In light of the new findings, the nephrologist recommends initiating a treatment plan incorporating a calcineurin inhibitor, such as tacrolimus, to help reduce proteinuria and stabilize renal function. Additionally, an angiotensin receptor blocker (ARB) is prescribed to manage hypertension and further protect the kidneys from damage. The patient is educated about the potential side effects of these medications, including the need for regular monitoring of blood pressure and renal function tests to assess response and detect any adverse effects early.

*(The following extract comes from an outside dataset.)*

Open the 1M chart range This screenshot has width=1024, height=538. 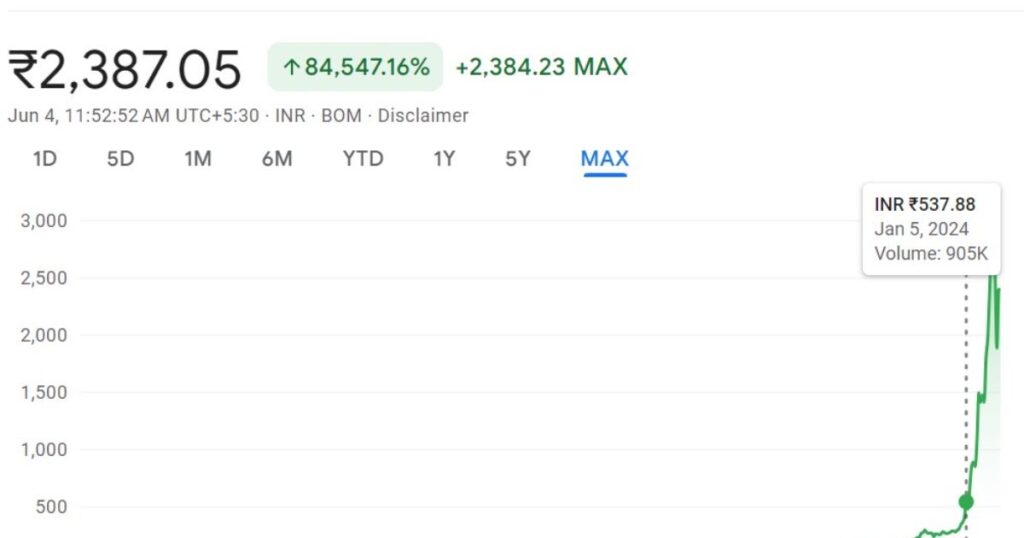pos(197,159)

Over the following weeks, the patient's response to the adjusted treatment regimen is closely monitored. While her proteinuria shows a slight reduction, her blood pressure stabilizes at an improved reading of 138/88 mmHg, and her serum creatinine levels decrease to 2.2 mg/dL, indicating a positive response to the new therapeutic approach. However, the healthcare team remains vigilant for any signs of new complications, such as nephrotoxicity from the calcineurin inhibitor or further electrolyte imbalances, to ensure prompt intervention and ongoing management of her glomerulonephritis.
Section 5
As the weeks progress, the healthcare team notices a change in the patient's status that warrants further investigation. During a routine follow-up visit, the patient reports experiencing increased fatigue and mild swelling in her lower extremities, which she did not notice previously. Concerned about the potential for worsening renal function or other complications, the team conducts a comprehensive assessment and orders additional laboratory tests.

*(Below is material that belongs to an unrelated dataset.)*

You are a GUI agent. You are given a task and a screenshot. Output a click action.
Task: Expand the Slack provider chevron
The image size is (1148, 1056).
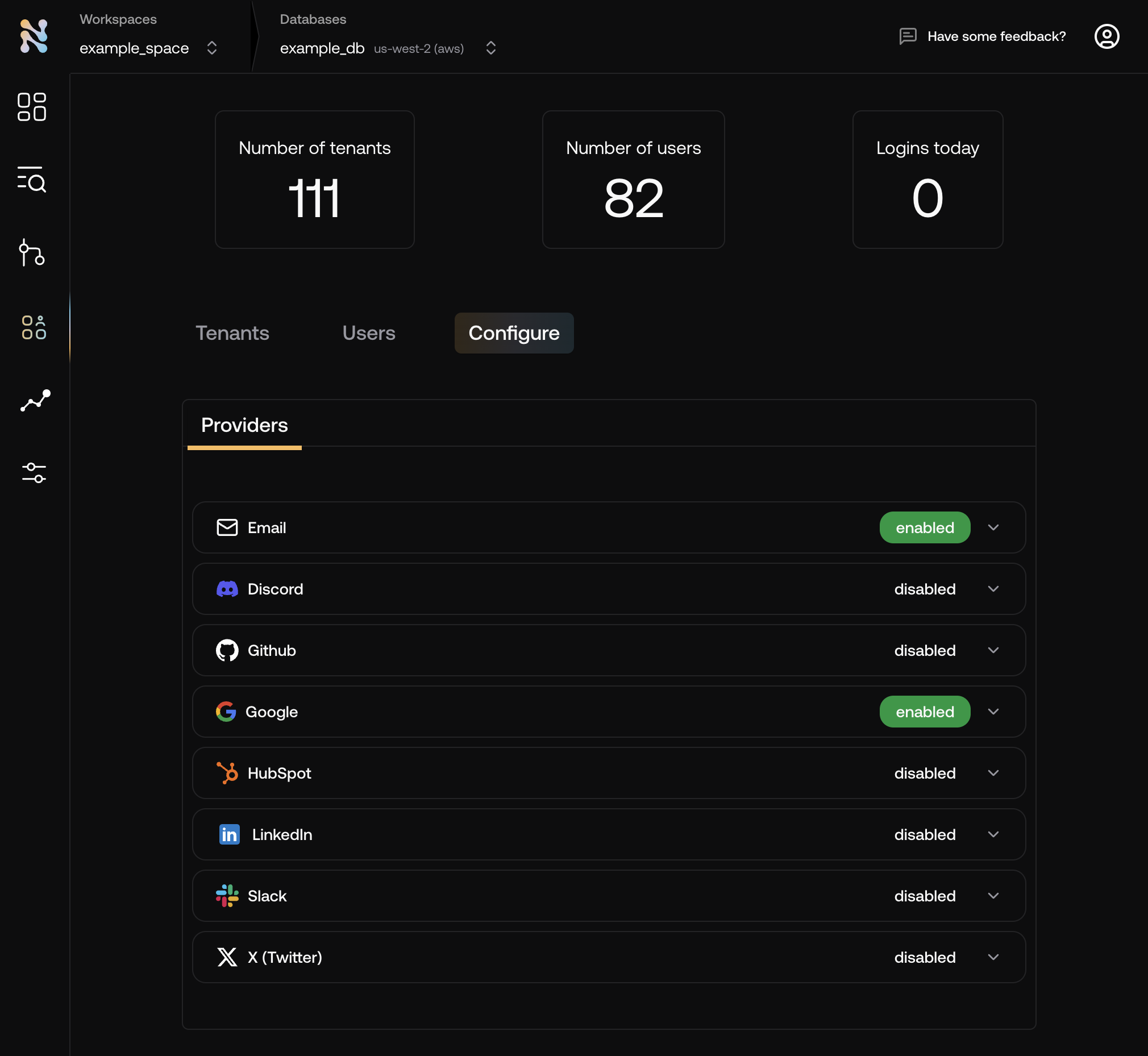click(993, 895)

The new lab results reveal a slight increase in serum creatinine levels to 2.5 mg/dL and a concerning rise in potassium levels to 5.6 mEq/L, indicating hyperkalemia, likely related to the use of the ARB. Additionally, a urinalysis shows persistent proteinuria but no signs of new infection. Vital signs reveal a slightly elevated blood pressure of 142/92 mmHg, despite adherence to the prescribed medications. These findings suggest that while the treatment regimen initially showed promise, adjustments are necessary to address the emerging complications.

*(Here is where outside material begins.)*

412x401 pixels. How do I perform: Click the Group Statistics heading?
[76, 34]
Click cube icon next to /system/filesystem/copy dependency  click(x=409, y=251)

In response to these changes, the healthcare team decides to temporarily reduce the dose of the calcineurin inhibitor, tacrolimus, and reassess the patient's use of the ARB, considering an alternative antihypertensive that may have a less pronounced effect on serum potassium levels. The patient is counseled on dietary modifications to help manage her potassium levels and is scheduled for more frequent follow-up appointments to closely monitor her renal function and electrolyte balance. The team remains focused on optimizing the treatment plan to prevent further deterioration and manage the complexities of her glomerulonephritis effectively.